* [PROVIDED PASSAGE]
I have done that before, but I think I will stick to mbuna, I really do appreciate the suggestion though. And, if all else fails, I can fall back on tangs.

Back to Malawis, I've narrowed my choices down a bit.

Species I like

Mbuna: 
Cynotilapia afra ( I like them all)
Labidochromis carleus ( Ylw and wht)
Labido sp. mbamba
Ps. Saulosi.

Alunocara:

Bi color 500
Lemon jake
Lwanda.

I really wanted variety, which is what lead me to desire an all male setup, however, that apparently isn't feasible due to the constraints of my tank.

That being said, I need to find a list that will include some variety, but also keep my fish and I happy.

Thanks!


----------



## Catfisher7 (Jan 24, 2013)

Hey, can an admin/mod please move this topic to the lake Malawi forum?

Thanks!


----------



## clhinds78 (Jul 27, 2012)

* [STORED RECORDS]

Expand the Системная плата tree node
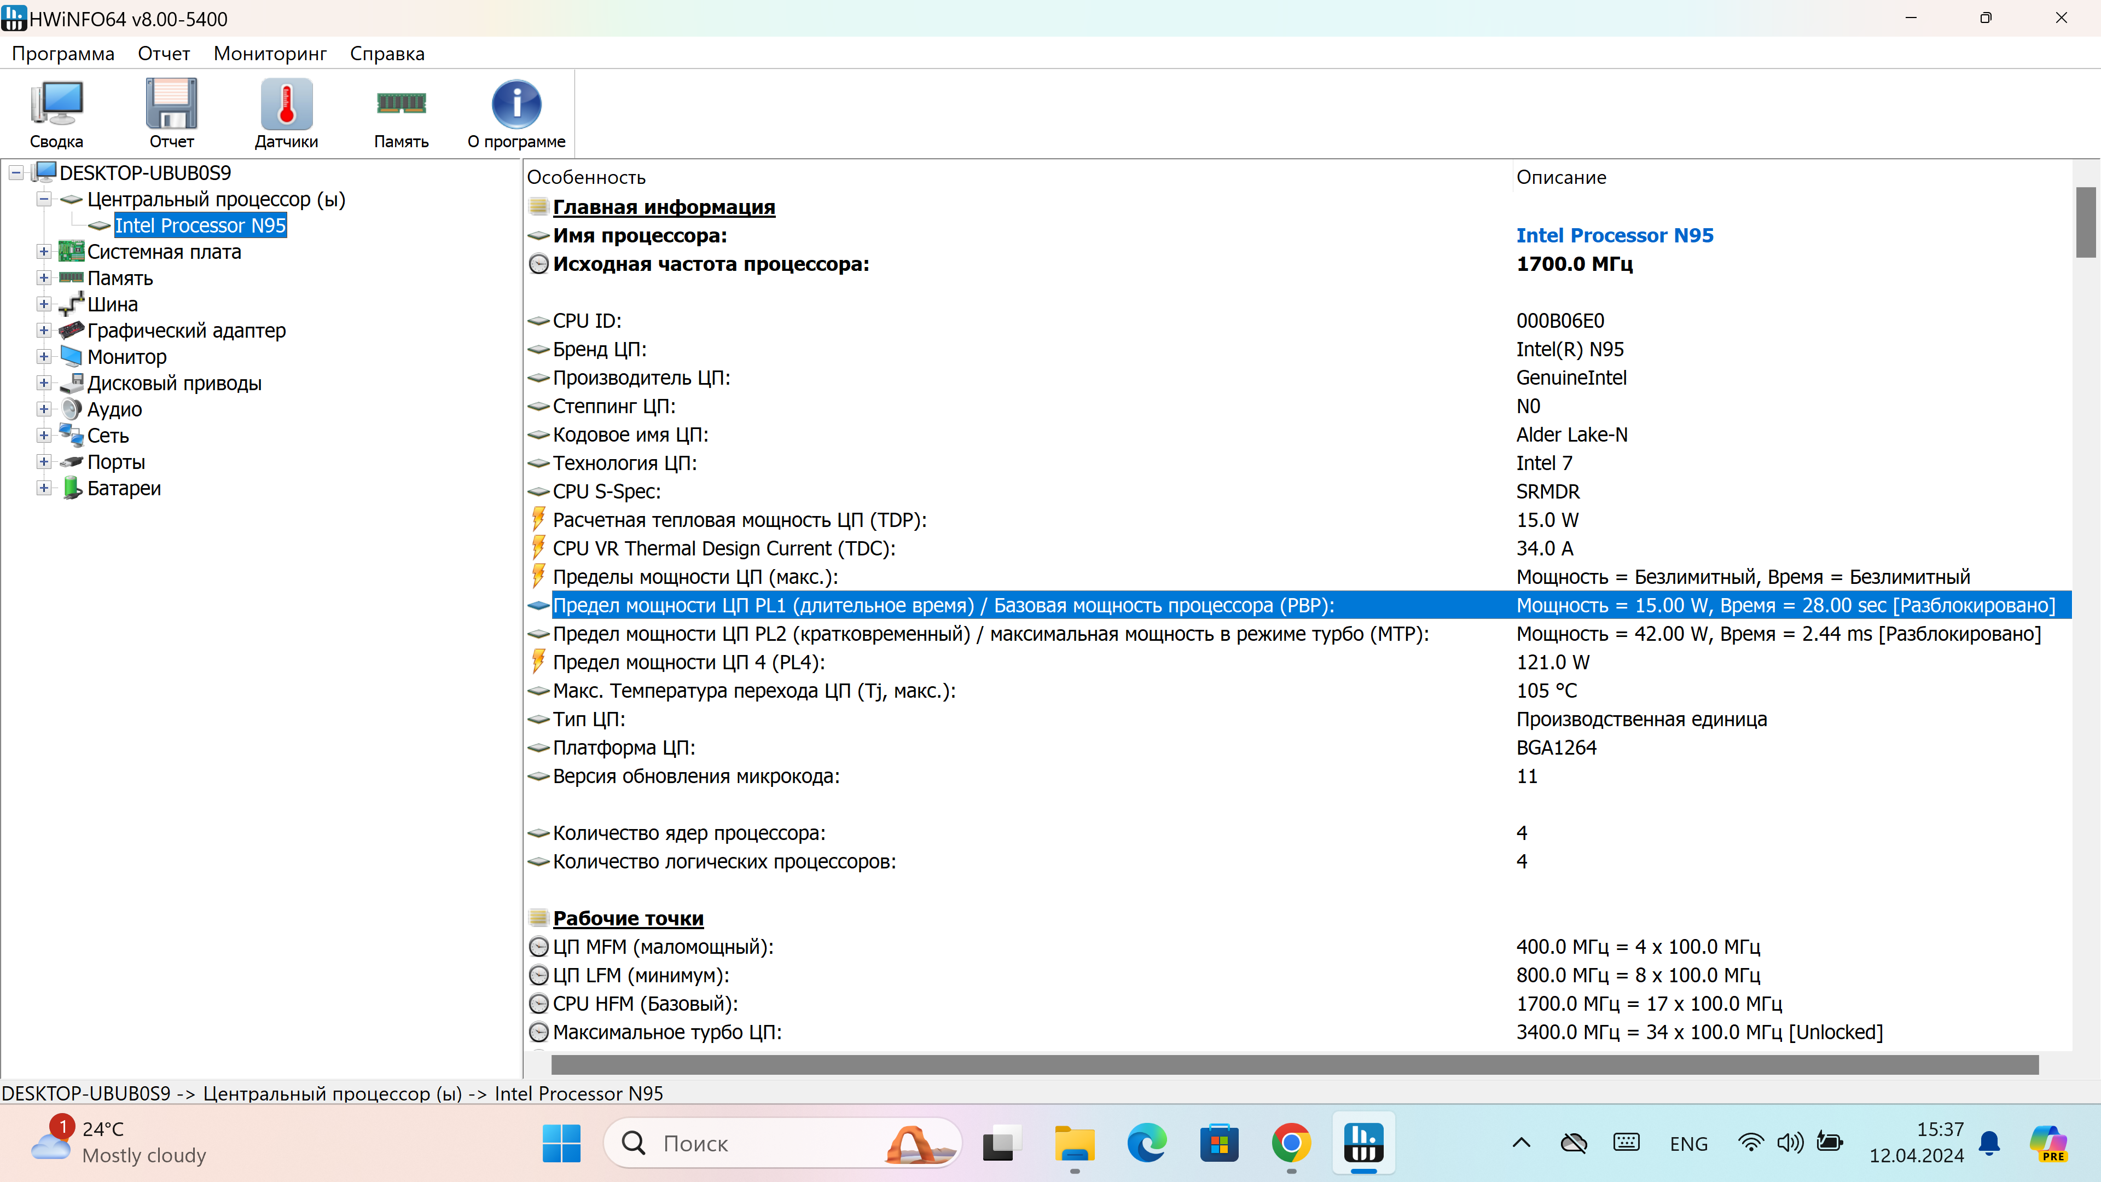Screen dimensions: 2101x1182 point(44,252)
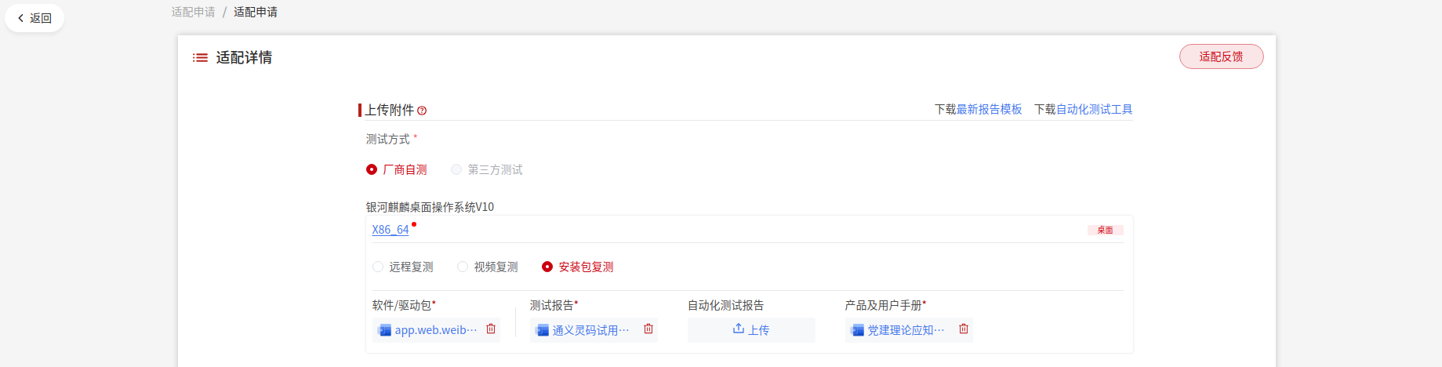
==
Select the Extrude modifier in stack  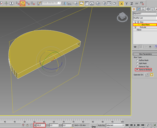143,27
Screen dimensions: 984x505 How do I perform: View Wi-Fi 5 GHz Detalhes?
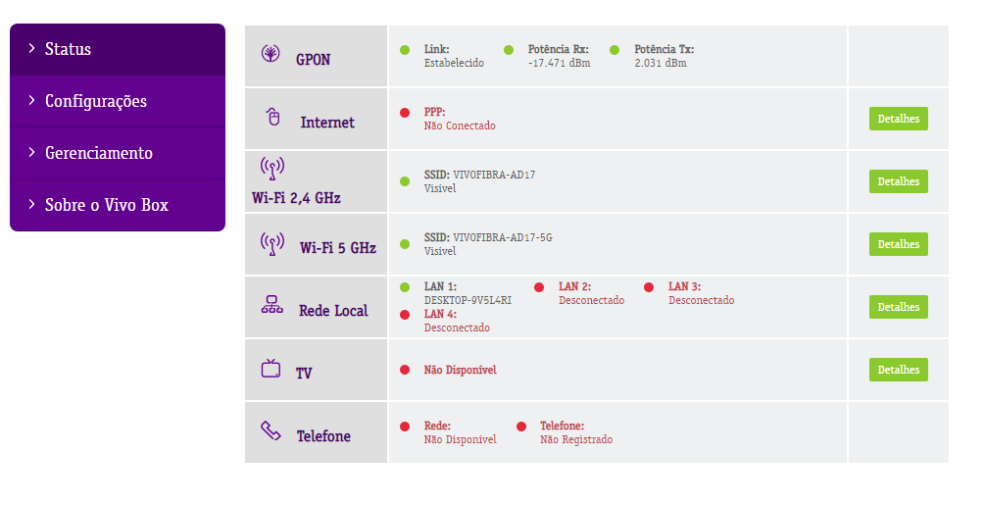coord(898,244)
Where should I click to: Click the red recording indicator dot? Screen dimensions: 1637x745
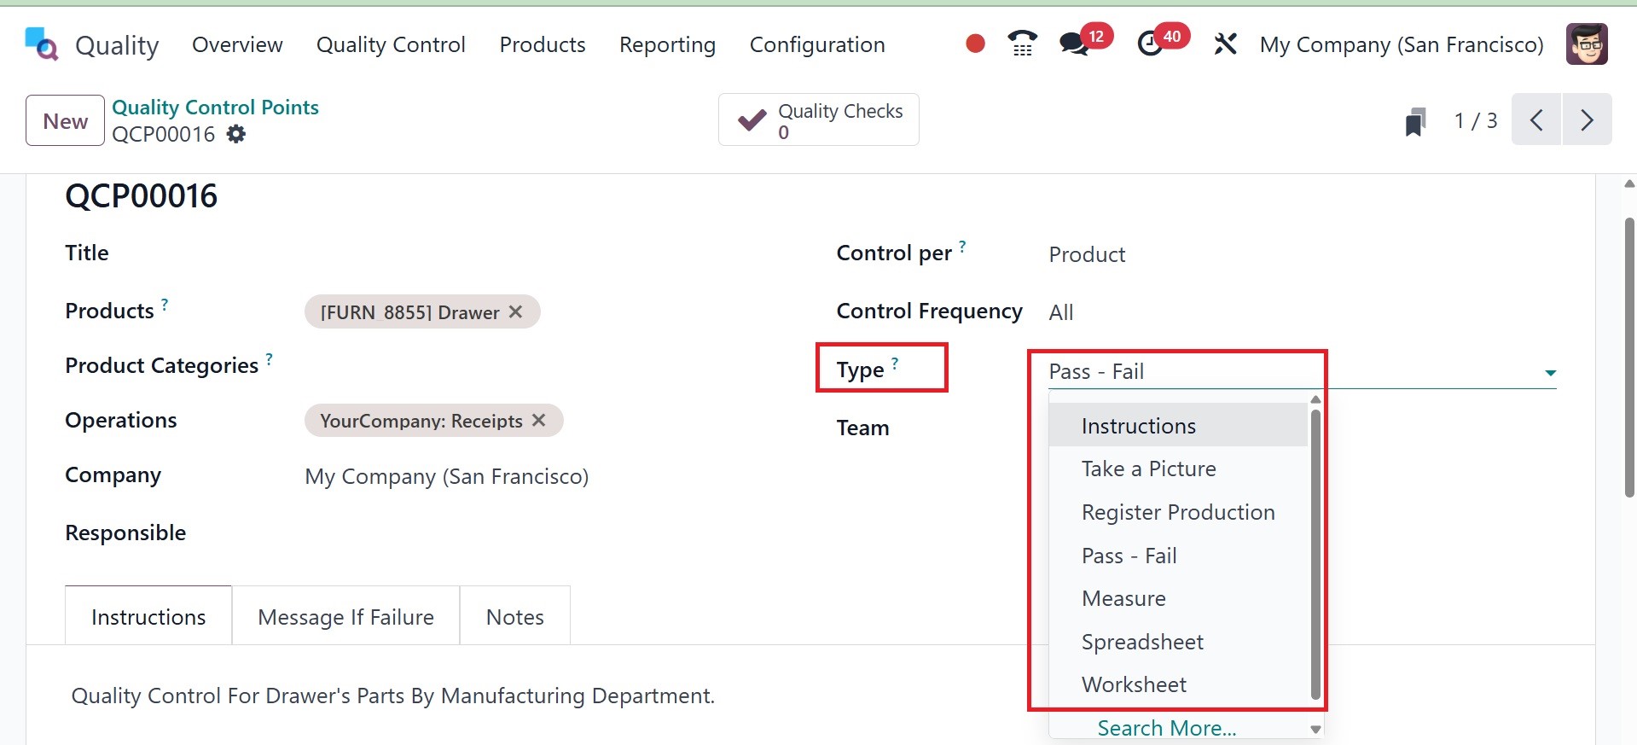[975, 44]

* [WHAT THIS EXERCISE ASKS]
[1] In the aquarium forum thread, reproduce the text starting at "Labidochromis carleus ( Ylw" and ending at "of my tank.", changing "Lemon jake" to "OB peacock".
[2] Answer these questions from the aquarium forum thread:
(a) What does the writer say they can fall back on if all else fails?
(b) What kind of setup did the writer want for the sake of variety?
(c) What date appears with Catfisher7's post?
[3] Resume the aquarium forum thread after its last line.

* [RESULTS BY TASK]
[1]
Labidochromis carleus ( Ylw and wht)
Labido sp. mbamba
Ps. Saulosi.

Alunocara:

Bi color 500
OB peacock
Lwanda.

I really wanted variety, which is what lead me to desire an all male setup, however, that apparently isn't feasible due to the constraints of my tank.

[2]
(a) Tangs.
(b) An all male setup.
(c) Jan 24, 2013.

[3]
Of the four mbuna species you listed I would probably go for the mbamba and the yellow labs if you want tow species. Just going with the saulosi would look similar as the males are blue and dark blue barred (like the mbamba) and the females are bright yellow (like the labs(. Cyna and any of the other species would work, but cyno females are night that colorful. They are cool fish, just not as colorful as the males.

You might consider the saulosi and another species. Something like white labs or rusties would be a cool loooking tank. Actually, saulosi and rusties would both be rat for this sized tank since neither species grows real large.

The three peacock species you mentioned would be ok, but since this is a 36" tank you will pretty much be full with those three species and the catfish.


----------



## Catfisher7 (Jan 24, 2013)

It i stocked peacocks, would I go all male?

Saulosi and whites would make a cool tank, I may consider that.


----------



## Catfisher7 (Jan 24, 2013)

Well ****.

I was carrying the 20 gallon up to my room to set it up, and dropped it.
Lets just say, no more 20 gallon.

Now I can't even save any fry, so I've decided to just forget about breeding.

After reading numerous articles on the Internet, I think I'm going to roll the dice and give an all male mbuna tank a shot.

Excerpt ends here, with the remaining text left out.